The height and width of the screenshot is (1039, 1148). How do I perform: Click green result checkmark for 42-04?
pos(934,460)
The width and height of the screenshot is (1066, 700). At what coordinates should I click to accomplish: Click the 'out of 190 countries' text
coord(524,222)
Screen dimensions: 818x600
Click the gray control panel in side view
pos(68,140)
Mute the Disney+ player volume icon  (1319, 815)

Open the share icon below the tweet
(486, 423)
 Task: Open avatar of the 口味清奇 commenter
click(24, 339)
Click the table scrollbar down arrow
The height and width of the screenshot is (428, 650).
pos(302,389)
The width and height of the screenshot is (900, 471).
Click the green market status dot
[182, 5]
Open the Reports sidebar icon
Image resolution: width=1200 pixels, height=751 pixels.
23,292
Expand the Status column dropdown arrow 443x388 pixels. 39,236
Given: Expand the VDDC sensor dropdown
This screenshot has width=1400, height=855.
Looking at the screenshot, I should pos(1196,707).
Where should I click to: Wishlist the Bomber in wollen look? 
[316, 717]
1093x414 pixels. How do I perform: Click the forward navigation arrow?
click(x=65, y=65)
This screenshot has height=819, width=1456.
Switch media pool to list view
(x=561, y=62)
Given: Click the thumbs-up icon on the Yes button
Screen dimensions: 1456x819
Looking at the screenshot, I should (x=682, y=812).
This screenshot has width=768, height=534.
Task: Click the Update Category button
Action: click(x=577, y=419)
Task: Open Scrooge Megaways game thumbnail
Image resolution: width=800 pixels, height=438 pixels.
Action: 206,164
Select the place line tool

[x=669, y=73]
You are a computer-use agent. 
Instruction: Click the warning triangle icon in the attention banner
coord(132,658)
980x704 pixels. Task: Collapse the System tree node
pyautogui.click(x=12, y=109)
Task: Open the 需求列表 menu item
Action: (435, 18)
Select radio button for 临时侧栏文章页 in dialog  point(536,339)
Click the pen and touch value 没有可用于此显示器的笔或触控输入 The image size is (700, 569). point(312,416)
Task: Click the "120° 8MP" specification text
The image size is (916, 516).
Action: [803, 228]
━━━━━━
- WRITTEN INSTRUCTION
Switch "icon" to "symbol" in the data, starting at the line with "Task: Open Scrooge Megaways game thumbnail" and ending at the end of the data. Give those lines again with all else unchanged.

- THE SOLUTION
Task: Open Scrooge Megaways game thumbnail
Image resolution: width=800 pixels, height=438 pixels.
Action: 206,164
Select the place line tool

[x=669, y=73]
You are a computer-use agent. 
Instruction: Click the warning triangle symbol in the attention banner
coord(132,658)
980x704 pixels. Task: Collapse the System tree node
pyautogui.click(x=12, y=109)
Task: Open the 需求列表 menu item
Action: (435, 18)
Select radio button for 临时侧栏文章页 in dialog  point(536,339)
Click the pen and touch value 没有可用于此显示器的笔或触控输入 The image size is (700, 569). point(312,416)
Task: Click the "120° 8MP" specification text
The image size is (916, 516).
Action: [803, 228]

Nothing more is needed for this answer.